-- DATA --
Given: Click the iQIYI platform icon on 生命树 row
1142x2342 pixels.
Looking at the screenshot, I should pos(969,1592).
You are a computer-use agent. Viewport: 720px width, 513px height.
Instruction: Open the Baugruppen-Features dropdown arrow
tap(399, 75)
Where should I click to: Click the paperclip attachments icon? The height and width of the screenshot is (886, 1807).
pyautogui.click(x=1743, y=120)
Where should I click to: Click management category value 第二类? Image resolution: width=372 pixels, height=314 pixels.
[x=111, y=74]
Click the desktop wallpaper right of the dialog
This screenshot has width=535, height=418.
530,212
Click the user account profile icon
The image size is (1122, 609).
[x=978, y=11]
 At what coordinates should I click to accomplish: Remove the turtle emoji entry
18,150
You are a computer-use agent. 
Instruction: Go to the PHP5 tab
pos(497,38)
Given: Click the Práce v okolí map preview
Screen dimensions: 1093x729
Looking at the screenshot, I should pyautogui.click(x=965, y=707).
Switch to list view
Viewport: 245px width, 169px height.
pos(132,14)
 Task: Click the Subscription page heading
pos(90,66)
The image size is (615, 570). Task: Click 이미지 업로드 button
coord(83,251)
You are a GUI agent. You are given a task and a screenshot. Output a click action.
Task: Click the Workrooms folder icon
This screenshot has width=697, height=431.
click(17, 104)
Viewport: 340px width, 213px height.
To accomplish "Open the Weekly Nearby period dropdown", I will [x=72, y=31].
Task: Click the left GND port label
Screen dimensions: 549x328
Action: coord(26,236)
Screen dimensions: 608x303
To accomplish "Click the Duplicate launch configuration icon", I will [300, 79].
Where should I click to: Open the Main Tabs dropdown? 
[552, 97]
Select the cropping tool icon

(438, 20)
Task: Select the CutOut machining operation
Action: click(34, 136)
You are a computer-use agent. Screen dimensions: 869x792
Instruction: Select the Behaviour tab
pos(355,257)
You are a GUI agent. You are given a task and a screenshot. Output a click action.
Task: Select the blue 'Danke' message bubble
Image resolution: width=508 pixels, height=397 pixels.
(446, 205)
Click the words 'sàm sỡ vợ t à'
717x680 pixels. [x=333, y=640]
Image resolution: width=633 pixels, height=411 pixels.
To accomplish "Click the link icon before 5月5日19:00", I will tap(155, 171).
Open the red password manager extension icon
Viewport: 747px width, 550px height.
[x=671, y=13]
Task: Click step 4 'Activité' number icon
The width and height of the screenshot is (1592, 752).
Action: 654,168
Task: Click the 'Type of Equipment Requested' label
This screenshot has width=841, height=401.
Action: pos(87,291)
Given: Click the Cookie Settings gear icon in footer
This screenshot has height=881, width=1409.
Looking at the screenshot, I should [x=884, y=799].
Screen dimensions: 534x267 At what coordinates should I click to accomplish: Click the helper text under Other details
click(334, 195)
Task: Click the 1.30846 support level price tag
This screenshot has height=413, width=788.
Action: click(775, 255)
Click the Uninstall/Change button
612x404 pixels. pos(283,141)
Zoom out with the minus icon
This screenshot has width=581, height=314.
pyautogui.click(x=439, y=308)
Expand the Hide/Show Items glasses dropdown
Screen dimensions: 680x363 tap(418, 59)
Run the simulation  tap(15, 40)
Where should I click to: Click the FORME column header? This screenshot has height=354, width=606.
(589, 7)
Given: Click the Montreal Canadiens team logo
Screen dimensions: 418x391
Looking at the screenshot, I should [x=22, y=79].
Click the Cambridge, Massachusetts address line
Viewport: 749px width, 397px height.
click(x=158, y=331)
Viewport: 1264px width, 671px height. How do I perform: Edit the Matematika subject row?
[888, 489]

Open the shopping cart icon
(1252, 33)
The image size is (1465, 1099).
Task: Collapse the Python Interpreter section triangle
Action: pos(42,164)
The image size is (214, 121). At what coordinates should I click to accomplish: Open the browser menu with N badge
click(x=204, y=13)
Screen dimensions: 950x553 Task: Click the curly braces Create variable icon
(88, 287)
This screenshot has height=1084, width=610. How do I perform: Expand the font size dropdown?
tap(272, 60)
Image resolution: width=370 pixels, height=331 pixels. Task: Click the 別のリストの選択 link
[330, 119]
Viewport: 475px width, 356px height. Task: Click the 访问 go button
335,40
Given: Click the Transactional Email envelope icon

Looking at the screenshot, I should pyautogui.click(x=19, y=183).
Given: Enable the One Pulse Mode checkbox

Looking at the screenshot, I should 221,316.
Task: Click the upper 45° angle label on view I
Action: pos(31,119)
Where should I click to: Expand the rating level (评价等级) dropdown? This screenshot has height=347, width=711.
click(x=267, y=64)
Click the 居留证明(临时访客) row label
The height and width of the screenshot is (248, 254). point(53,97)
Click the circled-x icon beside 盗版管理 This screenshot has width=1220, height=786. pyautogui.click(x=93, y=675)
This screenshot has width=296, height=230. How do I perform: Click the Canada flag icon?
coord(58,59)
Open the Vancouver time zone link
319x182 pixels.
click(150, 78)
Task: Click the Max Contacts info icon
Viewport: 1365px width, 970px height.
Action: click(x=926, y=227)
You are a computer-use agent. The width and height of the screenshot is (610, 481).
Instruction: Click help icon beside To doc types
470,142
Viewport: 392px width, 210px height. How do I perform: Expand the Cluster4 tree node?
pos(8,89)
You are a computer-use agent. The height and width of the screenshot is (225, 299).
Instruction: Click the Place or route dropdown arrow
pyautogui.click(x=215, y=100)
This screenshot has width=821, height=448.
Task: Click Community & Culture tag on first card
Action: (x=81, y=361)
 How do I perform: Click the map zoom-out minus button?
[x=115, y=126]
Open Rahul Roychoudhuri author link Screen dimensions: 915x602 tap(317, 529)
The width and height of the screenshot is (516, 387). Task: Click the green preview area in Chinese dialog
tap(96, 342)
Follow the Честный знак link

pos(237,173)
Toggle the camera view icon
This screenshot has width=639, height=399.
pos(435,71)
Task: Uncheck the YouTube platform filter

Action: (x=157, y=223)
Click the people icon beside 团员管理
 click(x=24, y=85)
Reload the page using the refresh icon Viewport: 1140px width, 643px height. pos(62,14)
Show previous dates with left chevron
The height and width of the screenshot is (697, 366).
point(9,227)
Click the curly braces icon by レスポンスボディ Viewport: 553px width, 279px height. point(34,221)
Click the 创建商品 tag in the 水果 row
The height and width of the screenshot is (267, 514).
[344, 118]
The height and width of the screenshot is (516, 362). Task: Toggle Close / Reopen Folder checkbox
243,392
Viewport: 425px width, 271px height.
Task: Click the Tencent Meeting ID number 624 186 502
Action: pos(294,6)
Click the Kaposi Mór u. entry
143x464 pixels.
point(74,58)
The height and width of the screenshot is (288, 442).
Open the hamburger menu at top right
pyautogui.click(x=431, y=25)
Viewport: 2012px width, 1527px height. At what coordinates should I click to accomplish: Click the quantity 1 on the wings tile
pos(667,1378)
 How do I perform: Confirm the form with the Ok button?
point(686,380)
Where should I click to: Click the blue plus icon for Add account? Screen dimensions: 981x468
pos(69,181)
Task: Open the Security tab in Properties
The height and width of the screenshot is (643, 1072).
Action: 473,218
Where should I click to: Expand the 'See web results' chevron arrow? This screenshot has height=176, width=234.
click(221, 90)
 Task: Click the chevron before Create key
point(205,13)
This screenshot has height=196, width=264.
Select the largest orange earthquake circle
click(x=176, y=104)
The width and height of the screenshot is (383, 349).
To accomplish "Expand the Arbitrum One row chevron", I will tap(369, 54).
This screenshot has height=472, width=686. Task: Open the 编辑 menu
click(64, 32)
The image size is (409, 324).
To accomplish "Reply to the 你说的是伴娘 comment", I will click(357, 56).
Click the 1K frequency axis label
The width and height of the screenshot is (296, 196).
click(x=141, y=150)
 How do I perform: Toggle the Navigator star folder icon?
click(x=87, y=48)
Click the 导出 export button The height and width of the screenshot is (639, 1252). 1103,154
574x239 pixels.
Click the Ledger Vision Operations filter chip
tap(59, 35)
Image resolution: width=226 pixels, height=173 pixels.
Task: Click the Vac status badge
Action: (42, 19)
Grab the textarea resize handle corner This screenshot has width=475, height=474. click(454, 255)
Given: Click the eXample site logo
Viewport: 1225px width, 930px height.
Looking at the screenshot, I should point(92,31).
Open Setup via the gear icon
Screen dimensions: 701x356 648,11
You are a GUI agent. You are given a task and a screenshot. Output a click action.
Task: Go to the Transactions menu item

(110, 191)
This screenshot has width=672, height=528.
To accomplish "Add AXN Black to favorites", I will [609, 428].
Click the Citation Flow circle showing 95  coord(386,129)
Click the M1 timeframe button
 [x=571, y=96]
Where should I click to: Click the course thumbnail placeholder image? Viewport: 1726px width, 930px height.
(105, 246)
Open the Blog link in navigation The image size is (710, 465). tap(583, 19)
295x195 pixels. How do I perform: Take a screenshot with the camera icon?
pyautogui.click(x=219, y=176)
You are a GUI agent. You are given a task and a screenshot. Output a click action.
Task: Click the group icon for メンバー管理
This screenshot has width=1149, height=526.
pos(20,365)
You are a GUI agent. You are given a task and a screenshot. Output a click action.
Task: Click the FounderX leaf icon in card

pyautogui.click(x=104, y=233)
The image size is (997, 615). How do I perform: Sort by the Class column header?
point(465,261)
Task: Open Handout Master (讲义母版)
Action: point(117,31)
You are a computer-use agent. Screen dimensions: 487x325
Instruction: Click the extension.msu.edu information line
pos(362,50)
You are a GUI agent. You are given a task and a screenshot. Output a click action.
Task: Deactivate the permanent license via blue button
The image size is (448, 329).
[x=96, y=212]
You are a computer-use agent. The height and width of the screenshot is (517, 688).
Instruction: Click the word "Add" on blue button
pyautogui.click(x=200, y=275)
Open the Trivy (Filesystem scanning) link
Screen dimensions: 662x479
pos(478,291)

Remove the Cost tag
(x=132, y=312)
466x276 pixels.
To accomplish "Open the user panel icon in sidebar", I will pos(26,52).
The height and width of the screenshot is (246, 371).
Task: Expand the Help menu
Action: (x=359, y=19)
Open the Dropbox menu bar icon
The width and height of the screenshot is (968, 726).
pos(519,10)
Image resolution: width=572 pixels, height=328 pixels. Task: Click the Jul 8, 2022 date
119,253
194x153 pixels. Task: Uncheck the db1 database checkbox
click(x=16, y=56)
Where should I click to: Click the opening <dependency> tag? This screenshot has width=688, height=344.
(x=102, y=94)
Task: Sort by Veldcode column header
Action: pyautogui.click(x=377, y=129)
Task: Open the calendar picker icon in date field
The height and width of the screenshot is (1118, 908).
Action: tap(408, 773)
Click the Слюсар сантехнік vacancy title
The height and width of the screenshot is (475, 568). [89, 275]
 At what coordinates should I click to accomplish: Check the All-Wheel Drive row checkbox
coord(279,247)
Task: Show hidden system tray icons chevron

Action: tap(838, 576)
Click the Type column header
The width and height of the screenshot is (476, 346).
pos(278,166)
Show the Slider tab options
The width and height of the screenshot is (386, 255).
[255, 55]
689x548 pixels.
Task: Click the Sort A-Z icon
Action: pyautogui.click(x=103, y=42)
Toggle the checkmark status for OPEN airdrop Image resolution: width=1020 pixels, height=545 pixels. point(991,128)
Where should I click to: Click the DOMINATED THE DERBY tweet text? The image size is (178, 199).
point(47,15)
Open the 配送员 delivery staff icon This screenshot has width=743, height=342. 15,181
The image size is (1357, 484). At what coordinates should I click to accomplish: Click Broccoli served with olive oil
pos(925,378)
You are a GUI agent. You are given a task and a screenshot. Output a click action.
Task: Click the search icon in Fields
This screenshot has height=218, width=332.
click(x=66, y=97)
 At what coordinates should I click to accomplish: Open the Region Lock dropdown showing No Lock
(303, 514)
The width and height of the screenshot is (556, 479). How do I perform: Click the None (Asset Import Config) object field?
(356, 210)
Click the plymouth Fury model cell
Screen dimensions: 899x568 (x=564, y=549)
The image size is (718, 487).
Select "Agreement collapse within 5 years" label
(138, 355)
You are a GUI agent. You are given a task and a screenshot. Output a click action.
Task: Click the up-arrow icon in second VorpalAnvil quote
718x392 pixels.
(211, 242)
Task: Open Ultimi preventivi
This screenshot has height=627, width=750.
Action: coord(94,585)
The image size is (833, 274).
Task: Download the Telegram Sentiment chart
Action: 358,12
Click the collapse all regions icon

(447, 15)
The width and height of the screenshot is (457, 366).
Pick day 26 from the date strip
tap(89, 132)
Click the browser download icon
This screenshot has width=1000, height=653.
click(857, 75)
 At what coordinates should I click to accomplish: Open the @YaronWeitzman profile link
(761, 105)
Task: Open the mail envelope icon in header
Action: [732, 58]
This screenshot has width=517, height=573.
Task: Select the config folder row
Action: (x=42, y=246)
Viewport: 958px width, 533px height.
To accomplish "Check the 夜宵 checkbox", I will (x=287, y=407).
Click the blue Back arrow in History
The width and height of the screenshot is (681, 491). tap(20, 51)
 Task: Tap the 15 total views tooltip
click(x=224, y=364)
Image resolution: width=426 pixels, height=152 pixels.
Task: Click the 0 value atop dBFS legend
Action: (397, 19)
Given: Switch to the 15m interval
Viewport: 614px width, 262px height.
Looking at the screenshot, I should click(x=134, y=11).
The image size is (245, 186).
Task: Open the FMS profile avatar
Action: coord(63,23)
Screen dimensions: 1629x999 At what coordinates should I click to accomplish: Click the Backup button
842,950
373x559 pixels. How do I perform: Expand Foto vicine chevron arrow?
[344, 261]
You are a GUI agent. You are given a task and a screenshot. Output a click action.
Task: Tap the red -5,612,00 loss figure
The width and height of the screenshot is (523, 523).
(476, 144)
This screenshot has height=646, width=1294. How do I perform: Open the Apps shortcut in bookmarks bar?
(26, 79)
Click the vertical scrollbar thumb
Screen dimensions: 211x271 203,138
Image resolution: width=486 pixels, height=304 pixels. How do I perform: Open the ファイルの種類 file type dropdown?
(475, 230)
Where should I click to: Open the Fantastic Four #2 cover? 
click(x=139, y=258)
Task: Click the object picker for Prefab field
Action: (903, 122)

-- AIM OF THE EXERCISE --
In the entries above, one line contains "Viewport: 614px width, 262px height." and another contains "Task: Tap the red -5,612,00 loss figure". Reproduce exactly those two lines and the lines between them, nothing else.

-- COMPLETED EXERCISE --
Viewport: 614px width, 262px height.
Looking at the screenshot, I should click(x=134, y=11).
The image size is (245, 186).
Task: Open the FMS profile avatar
Action: coord(63,23)
Screen dimensions: 1629x999 At what coordinates should I click to accomplish: Click the Backup button
842,950
373x559 pixels. How do I perform: Expand Foto vicine chevron arrow?
[344, 261]
You are a GUI agent. You are given a task and a screenshot. Output a click action.
Task: Tap the red -5,612,00 loss figure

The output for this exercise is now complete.